Czech speaker steps into Middle East hot water
The speaker of the Czech lower house of parliament has got himself into hot water while leading a delegation of European MPs on a fact finding meeting in the Middle East. Members of the delegation held talks with the radical Hamas group behind the speaker’s back although the official EU and Czech stance is to shun such contacts. Some see the incident as symbolic of the stuttering end to the Czech EU presidency.
Czech lower house speaker, Miloslav Vlček, was heading a delegation of 41 parliamentarians from EU countries on a fact-finding mission round the Middle East. The timetable included a visit to the Gaza strip on Tuesday.

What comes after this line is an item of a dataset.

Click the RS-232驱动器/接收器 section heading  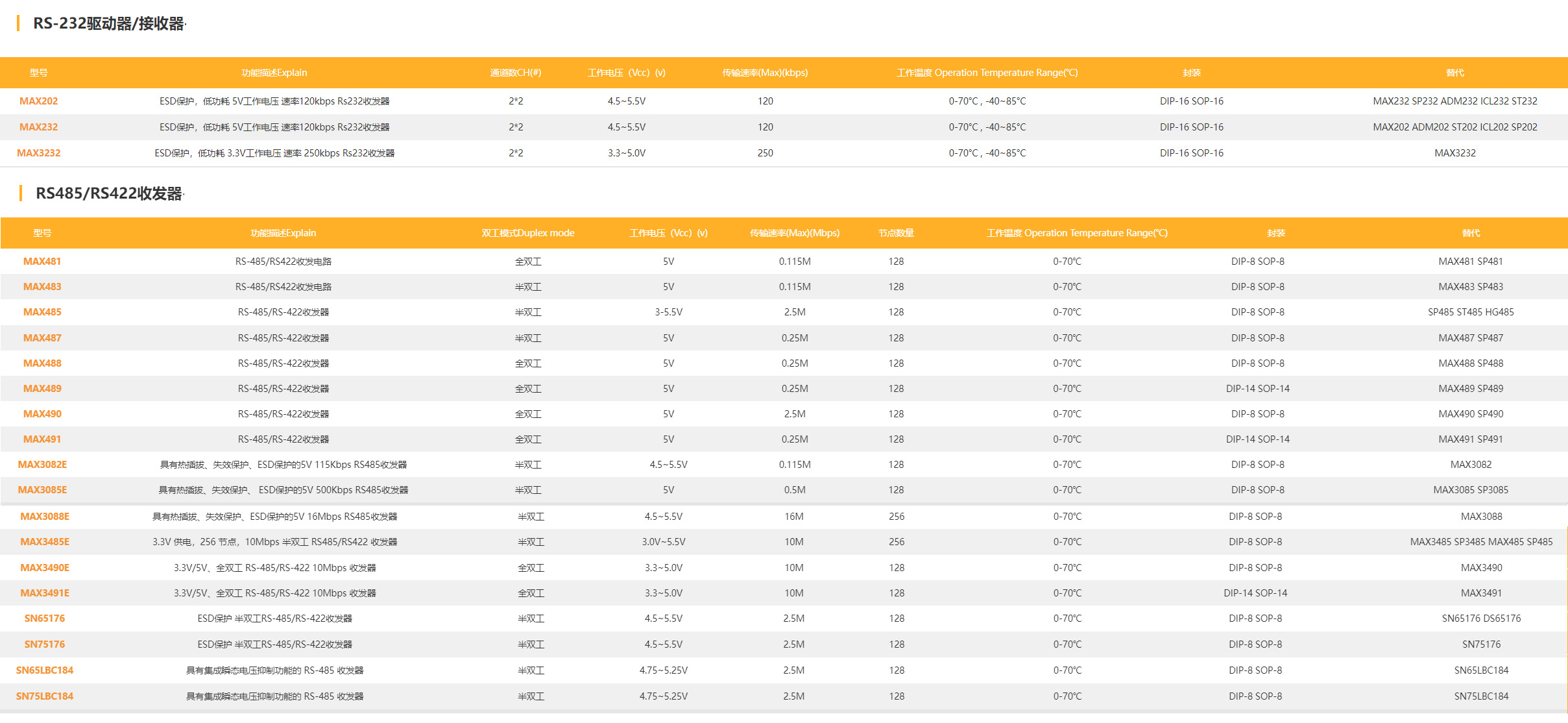108,24
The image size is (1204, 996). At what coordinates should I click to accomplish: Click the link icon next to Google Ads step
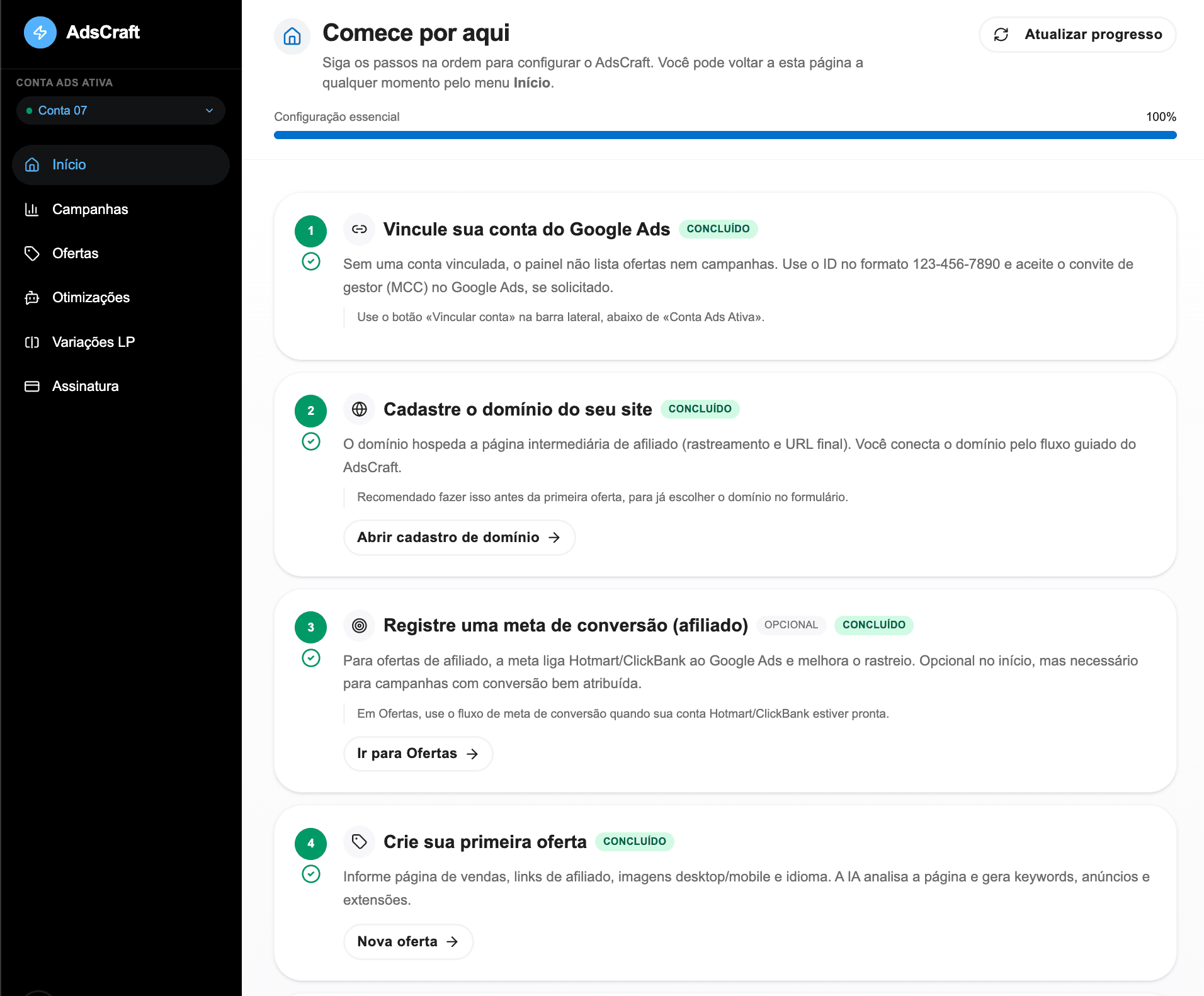tap(360, 229)
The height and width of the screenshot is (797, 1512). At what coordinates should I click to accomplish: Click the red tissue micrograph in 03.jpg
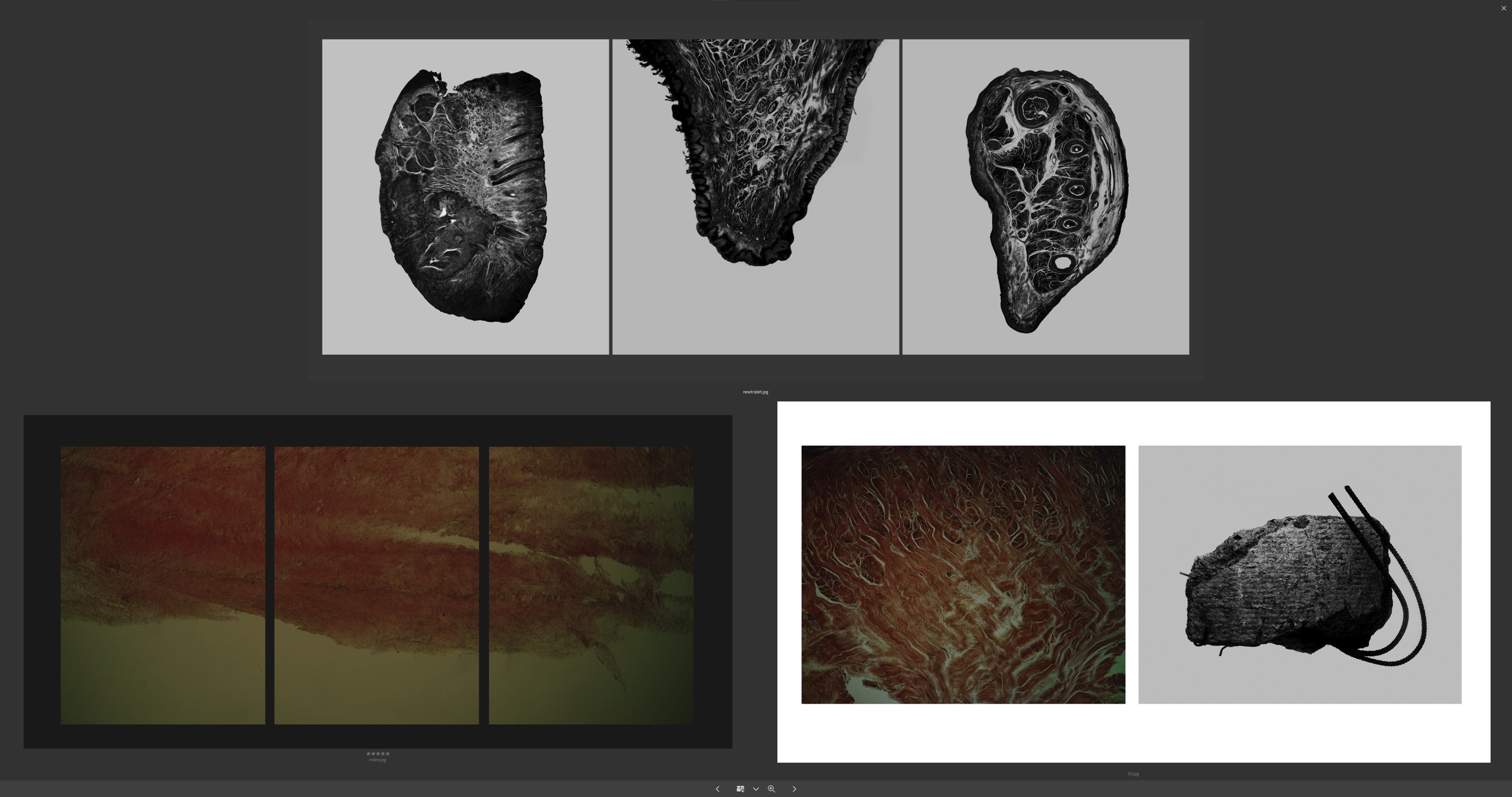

Mr Vlček had given assurances before the trip that no talks would be held with Hamas, the radical Palestinian group which administers the Gaza Strip. But some members of the group led by Italian reformed communist party member Luisa Morgantini decided to meet with Hamas leaders in secret on their own. The Czech speaker was reportedly at the time visiting an Islamic university.
Mr Vlček was forced to denounce Morgantini’s go-it-alone initiative which has been dubbed as a scandal by the Czech media: “I distance myself from this meeting. It was outside the official programme of our delegation”
Thomas Klau is head of the Paris office of the think tank, the European Council of Foreign Relations. He has some sympathy for the Czech speaker’s position.“I do not think it is reasonable to expect a leader of a parliamentary delegation to as it were put shackles on every member of a delegation. If a member of a delegation decides to pursue her or his own initiative on a particular topic there is not much a leader of a delegation can do to stop this happening,” he said.
Many have however taken the latest hitch for the Czech EU presidency as symbolic of a presidency in its dieing days in the hands of a caretaker government. Many are in Europe are already looking to its Swedish successor. Thomas Klau again:
“The new presidency, the Swedish one in this case, has been very busy in the last few months and weeks in terms of drafting the agenda and taking over from the Czechs as it were as they must to ensure a smooth transition. And it is clear there is now more attention focused on the Swedish presidency than the Czech presidency.”
Unfortunately, for the Czechs the latest incident can only cast minds back to the blunder made at the start of their presidency when a spokesman justified the Israeli invasion of the Gaza Strip.